»»

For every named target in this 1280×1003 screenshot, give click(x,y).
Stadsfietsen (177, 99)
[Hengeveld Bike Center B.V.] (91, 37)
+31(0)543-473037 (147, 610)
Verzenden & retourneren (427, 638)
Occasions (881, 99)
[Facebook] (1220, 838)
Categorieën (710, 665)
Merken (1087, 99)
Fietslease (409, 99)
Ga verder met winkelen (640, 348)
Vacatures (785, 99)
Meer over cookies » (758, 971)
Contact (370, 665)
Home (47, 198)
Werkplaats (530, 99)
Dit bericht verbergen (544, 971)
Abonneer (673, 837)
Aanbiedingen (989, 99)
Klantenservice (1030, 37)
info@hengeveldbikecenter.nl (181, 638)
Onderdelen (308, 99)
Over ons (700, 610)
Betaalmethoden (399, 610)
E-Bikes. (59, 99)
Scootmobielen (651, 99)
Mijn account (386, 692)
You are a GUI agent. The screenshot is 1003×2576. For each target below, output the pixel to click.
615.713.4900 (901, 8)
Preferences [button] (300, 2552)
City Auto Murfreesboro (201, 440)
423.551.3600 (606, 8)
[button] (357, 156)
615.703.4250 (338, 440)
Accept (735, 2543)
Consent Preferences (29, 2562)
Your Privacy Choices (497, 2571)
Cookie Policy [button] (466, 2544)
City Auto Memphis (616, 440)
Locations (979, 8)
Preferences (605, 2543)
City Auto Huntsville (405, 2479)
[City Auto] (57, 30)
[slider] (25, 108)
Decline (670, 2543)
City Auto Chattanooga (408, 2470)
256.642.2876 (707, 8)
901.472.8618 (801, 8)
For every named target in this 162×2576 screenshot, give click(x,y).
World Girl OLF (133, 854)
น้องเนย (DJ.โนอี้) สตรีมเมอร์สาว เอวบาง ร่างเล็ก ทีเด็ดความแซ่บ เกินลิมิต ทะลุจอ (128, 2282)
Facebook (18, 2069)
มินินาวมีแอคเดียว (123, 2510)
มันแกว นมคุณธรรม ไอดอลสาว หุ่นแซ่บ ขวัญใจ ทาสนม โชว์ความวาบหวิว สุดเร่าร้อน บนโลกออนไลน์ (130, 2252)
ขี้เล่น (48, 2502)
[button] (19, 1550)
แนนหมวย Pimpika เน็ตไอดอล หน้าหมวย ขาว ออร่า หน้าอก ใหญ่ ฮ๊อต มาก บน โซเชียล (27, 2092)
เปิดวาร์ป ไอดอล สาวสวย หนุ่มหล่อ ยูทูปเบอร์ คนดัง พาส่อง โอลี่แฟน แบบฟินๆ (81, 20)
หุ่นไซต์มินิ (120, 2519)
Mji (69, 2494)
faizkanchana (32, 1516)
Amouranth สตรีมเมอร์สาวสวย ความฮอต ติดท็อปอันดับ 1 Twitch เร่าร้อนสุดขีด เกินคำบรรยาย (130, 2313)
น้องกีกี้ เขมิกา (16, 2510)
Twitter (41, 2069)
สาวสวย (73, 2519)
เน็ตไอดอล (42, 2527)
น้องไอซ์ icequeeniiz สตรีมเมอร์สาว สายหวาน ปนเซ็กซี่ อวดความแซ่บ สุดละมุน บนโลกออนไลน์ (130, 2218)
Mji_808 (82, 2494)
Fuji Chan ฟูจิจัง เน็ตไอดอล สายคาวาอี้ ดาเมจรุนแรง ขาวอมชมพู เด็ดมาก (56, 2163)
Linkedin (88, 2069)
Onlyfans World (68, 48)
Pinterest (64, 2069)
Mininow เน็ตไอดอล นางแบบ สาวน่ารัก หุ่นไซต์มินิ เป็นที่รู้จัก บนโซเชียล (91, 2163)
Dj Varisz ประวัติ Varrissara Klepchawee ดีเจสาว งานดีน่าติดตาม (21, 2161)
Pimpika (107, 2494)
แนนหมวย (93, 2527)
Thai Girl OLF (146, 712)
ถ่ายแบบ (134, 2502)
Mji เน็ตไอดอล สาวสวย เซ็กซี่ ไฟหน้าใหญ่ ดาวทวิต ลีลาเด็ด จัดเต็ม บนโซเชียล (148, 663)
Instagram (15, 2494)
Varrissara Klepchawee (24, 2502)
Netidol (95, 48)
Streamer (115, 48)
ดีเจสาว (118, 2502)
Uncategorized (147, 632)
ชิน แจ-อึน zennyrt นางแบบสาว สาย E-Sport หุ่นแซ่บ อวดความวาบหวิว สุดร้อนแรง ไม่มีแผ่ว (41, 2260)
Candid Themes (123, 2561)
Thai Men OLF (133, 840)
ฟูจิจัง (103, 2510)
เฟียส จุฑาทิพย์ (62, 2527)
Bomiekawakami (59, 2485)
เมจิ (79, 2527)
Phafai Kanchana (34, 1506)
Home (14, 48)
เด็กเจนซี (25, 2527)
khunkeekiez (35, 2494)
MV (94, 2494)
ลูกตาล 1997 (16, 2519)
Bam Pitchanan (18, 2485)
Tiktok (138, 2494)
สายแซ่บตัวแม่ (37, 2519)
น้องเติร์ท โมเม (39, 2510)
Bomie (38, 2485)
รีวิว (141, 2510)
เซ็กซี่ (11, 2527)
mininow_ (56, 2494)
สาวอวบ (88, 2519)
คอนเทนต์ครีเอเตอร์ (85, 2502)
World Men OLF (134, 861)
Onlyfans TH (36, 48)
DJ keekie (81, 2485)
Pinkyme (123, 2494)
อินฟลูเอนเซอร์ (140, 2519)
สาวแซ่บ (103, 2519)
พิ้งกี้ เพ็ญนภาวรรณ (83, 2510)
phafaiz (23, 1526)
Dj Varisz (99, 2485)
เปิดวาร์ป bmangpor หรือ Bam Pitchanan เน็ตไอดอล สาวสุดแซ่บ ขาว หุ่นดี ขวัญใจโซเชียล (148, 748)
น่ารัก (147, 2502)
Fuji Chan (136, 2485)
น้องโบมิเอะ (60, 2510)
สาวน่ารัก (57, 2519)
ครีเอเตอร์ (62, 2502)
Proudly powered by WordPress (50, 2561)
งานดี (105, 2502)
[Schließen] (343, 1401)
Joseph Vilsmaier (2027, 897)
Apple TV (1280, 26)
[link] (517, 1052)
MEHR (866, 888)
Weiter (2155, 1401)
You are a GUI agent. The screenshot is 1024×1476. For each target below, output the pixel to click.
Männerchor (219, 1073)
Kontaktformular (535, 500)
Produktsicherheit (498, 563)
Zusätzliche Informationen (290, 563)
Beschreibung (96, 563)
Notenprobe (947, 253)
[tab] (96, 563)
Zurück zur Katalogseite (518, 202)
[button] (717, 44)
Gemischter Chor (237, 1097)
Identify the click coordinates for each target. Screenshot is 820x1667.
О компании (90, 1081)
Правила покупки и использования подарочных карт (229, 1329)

««

Activity
Where a line of the records above holds the word "สาวสวย", copy that line.

Answer to this exercise
เปิดวาร์ป ไอดอล สาวสวย หนุ่มหล่อ ยูทูปเบอร์ คนดัง พาส่อง โอลี่แฟน แบบฟินๆ (81, 20)
Amouranth สตรีมเมอร์สาวสวย ความฮอต ติดท็อปอันดับ 1 Twitch เร่าร้อนสุดขีด เกินคำบรรยาย (130, 2313)
สาวสวย (73, 2519)
Mji เน็ตไอดอล สาวสวย เซ็กซี่ ไฟหน้าใหญ่ ดาวทวิต ลีลาเด็ด จัดเต็ม บนโซเชียล (148, 663)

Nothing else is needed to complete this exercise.